[Collected data]
▼
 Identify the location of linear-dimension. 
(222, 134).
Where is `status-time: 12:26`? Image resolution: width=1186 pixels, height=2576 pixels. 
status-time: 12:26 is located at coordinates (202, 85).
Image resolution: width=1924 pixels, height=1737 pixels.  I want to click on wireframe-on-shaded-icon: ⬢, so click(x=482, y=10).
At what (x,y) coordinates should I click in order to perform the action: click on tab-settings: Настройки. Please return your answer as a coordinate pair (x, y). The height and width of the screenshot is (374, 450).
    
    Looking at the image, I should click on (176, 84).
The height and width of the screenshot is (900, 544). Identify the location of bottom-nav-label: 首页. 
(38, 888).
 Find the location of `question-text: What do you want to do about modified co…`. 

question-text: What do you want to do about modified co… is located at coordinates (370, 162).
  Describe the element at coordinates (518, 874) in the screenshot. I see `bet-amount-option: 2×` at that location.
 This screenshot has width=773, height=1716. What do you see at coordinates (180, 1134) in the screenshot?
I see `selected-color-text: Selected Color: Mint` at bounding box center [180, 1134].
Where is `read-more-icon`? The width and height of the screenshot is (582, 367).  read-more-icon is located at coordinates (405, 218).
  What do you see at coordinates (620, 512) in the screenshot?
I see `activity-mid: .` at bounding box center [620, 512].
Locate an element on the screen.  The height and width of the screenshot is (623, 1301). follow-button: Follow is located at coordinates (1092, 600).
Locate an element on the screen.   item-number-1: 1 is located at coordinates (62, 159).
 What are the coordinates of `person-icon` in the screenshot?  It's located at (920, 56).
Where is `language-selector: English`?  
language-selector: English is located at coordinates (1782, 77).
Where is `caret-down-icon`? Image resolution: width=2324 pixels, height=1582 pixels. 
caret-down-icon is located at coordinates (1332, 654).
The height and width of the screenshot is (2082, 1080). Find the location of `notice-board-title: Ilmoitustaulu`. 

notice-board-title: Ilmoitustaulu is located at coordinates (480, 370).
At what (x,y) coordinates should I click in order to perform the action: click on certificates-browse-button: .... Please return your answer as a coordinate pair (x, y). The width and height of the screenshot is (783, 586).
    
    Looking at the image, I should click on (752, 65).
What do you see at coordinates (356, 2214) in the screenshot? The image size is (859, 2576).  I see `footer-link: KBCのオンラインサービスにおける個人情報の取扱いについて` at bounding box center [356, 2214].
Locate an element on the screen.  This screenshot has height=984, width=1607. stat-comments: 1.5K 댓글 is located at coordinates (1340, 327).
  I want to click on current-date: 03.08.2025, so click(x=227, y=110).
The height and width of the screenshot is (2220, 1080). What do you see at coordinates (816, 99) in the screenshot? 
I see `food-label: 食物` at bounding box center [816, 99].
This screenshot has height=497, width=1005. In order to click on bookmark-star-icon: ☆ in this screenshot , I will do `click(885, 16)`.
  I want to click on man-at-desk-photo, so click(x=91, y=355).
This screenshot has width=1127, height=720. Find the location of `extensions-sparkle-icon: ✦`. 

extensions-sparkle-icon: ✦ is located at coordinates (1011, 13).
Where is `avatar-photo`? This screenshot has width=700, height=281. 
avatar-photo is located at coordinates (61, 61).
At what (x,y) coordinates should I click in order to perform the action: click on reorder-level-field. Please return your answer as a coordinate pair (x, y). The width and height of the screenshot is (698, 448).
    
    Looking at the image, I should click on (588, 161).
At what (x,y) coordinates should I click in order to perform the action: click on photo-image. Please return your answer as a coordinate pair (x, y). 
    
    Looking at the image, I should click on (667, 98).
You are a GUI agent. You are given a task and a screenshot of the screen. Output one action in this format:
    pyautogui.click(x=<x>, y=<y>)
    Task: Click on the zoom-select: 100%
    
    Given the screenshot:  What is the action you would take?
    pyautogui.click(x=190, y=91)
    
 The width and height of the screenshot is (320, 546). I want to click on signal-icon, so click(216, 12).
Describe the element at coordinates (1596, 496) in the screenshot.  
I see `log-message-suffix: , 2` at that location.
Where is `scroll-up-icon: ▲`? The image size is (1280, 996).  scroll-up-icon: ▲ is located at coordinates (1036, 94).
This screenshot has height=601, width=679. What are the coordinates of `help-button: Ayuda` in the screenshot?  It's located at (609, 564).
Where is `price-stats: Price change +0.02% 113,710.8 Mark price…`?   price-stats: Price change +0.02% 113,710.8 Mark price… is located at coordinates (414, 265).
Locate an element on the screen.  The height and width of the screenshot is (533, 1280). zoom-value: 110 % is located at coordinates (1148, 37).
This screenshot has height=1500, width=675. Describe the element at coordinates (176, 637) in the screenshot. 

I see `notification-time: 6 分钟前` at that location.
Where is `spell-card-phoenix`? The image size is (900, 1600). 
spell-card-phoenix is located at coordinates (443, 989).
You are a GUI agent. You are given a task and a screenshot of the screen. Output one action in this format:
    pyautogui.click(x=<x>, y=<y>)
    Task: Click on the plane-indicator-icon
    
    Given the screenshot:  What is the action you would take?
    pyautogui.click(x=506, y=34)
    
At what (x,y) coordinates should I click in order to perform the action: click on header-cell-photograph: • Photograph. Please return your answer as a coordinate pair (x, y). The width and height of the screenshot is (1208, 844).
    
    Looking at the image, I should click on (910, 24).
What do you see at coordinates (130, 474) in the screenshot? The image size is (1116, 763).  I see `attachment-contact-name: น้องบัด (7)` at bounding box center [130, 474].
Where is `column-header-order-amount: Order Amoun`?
▲
_REQUEST_
Render every line of the listing above as a numbered list, leaving out blank lines.

_ANSWER BOX_
1.  Identify the location of linear-dimension. 
2. (222, 134).
3. Where is `status-time: 12:26`? Image resolution: width=1186 pixels, height=2576 pixels. 
4. status-time: 12:26 is located at coordinates (202, 85).
5. Image resolution: width=1924 pixels, height=1737 pixels.  I want to click on wireframe-on-shaded-icon: ⬢, so click(x=482, y=10).
6. At what (x,y) coordinates should I click in order to perform the action: click on tab-settings: Настройки. Please return your answer as a coordinate pair (x, y). The height and width of the screenshot is (374, 450).
7.     Looking at the image, I should click on (176, 84).
8. The height and width of the screenshot is (900, 544). Identify the location of bottom-nav-label: 首页. 
9. (38, 888).
10.  Find the location of `question-text: What do you want to do about modified co…`. 
11. question-text: What do you want to do about modified co… is located at coordinates (370, 162).
12.   Describe the element at coordinates (518, 874) in the screenshot. I see `bet-amount-option: 2×` at that location.
13.  This screenshot has width=773, height=1716. What do you see at coordinates (180, 1134) in the screenshot?
14. I see `selected-color-text: Selected Color: Mint` at bounding box center [180, 1134].
15. Where is `read-more-icon`? The width and height of the screenshot is (582, 367).  read-more-icon is located at coordinates (405, 218).
16.   What do you see at coordinates (620, 512) in the screenshot?
17. I see `activity-mid: .` at bounding box center [620, 512].
18. Locate an element on the screen.  The height and width of the screenshot is (623, 1301). follow-button: Follow is located at coordinates (1092, 600).
19. Locate an element on the screen.   item-number-1: 1 is located at coordinates (62, 159).
20.  What are the coordinates of `person-icon` in the screenshot?  It's located at (920, 56).
21. Where is `language-selector: English`?  
22. language-selector: English is located at coordinates (1782, 77).
23. Where is `caret-down-icon`? Image resolution: width=2324 pixels, height=1582 pixels. 
24. caret-down-icon is located at coordinates (1332, 654).
25. The height and width of the screenshot is (2082, 1080). Find the location of `notice-board-title: Ilmoitustaulu`. 
26. notice-board-title: Ilmoitustaulu is located at coordinates (480, 370).
27. At what (x,y) coordinates should I click in order to perform the action: click on certificates-browse-button: .... Please return your answer as a coordinate pair (x, y). The width and height of the screenshot is (783, 586).
28.     Looking at the image, I should click on (752, 65).
29. What do you see at coordinates (356, 2214) in the screenshot? The image size is (859, 2576).  I see `footer-link: KBCのオンラインサービスにおける個人情報の取扱いについて` at bounding box center [356, 2214].
30. Locate an element on the screen.  This screenshot has height=984, width=1607. stat-comments: 1.5K 댓글 is located at coordinates (1340, 327).
31.   I want to click on current-date: 03.08.2025, so click(x=227, y=110).
32. The height and width of the screenshot is (2220, 1080). What do you see at coordinates (816, 99) in the screenshot? 
33. I see `food-label: 食物` at bounding box center [816, 99].
34. This screenshot has height=497, width=1005. In order to click on bookmark-star-icon: ☆ in this screenshot , I will do `click(885, 16)`.
35.   I want to click on man-at-desk-photo, so click(x=91, y=355).
36. This screenshot has width=1127, height=720. Find the location of `extensions-sparkle-icon: ✦`. 
37. extensions-sparkle-icon: ✦ is located at coordinates (1011, 13).
38. Where is `avatar-photo`? This screenshot has width=700, height=281. 
39. avatar-photo is located at coordinates (61, 61).
40. At what (x,y) coordinates should I click in order to perform the action: click on reorder-level-field. Please return your answer as a coordinate pair (x, y). The width and height of the screenshot is (698, 448).
41.     Looking at the image, I should click on (588, 161).
42. At what (x,y) coordinates should I click in order to perform the action: click on photo-image. Please return your answer as a coordinate pair (x, y). 
43.     Looking at the image, I should click on (667, 98).
44. You are a GUI agent. You are given a task and a screenshot of the screen. Output one action in this format:
45.     pyautogui.click(x=<x>, y=<y>)
46.     Task: Click on the zoom-select: 100%
47.     Given the screenshot:  What is the action you would take?
48.     pyautogui.click(x=190, y=91)
49.  The width and height of the screenshot is (320, 546). I want to click on signal-icon, so click(216, 12).
50. Describe the element at coordinates (1596, 496) in the screenshot.  
51. I see `log-message-suffix: , 2` at that location.
52. Where is `scroll-up-icon: ▲`? The image size is (1280, 996).  scroll-up-icon: ▲ is located at coordinates (1036, 94).
53. This screenshot has height=601, width=679. What are the coordinates of `help-button: Ayuda` in the screenshot?  It's located at (609, 564).
54. Where is `price-stats: Price change +0.02% 113,710.8 Mark price…`?   price-stats: Price change +0.02% 113,710.8 Mark price… is located at coordinates (414, 265).
55. Locate an element on the screen.  The height and width of the screenshot is (533, 1280). zoom-value: 110 % is located at coordinates (1148, 37).
56. This screenshot has height=1500, width=675. Describe the element at coordinates (176, 637) in the screenshot. 
57. I see `notification-time: 6 分钟前` at that location.
58. Where is `spell-card-phoenix`? The image size is (900, 1600). 
59. spell-card-phoenix is located at coordinates (443, 989).
60. You are a GUI agent. You are given a task and a screenshot of the screen. Output one action in this format:
61.     pyautogui.click(x=<x>, y=<y>)
62.     Task: Click on the plane-indicator-icon
63.     Given the screenshot:  What is the action you would take?
64.     pyautogui.click(x=506, y=34)
65. At what (x,y) coordinates should I click in order to perform the action: click on header-cell-photograph: • Photograph. Please return your answer as a coordinate pair (x, y). The width and height of the screenshot is (1208, 844).
66.     Looking at the image, I should click on (910, 24).
67. What do you see at coordinates (130, 474) in the screenshot? The image size is (1116, 763).  I see `attachment-contact-name: น้องบัด (7)` at bounding box center [130, 474].
68. Where is `column-header-order-amount: Order Amoun`?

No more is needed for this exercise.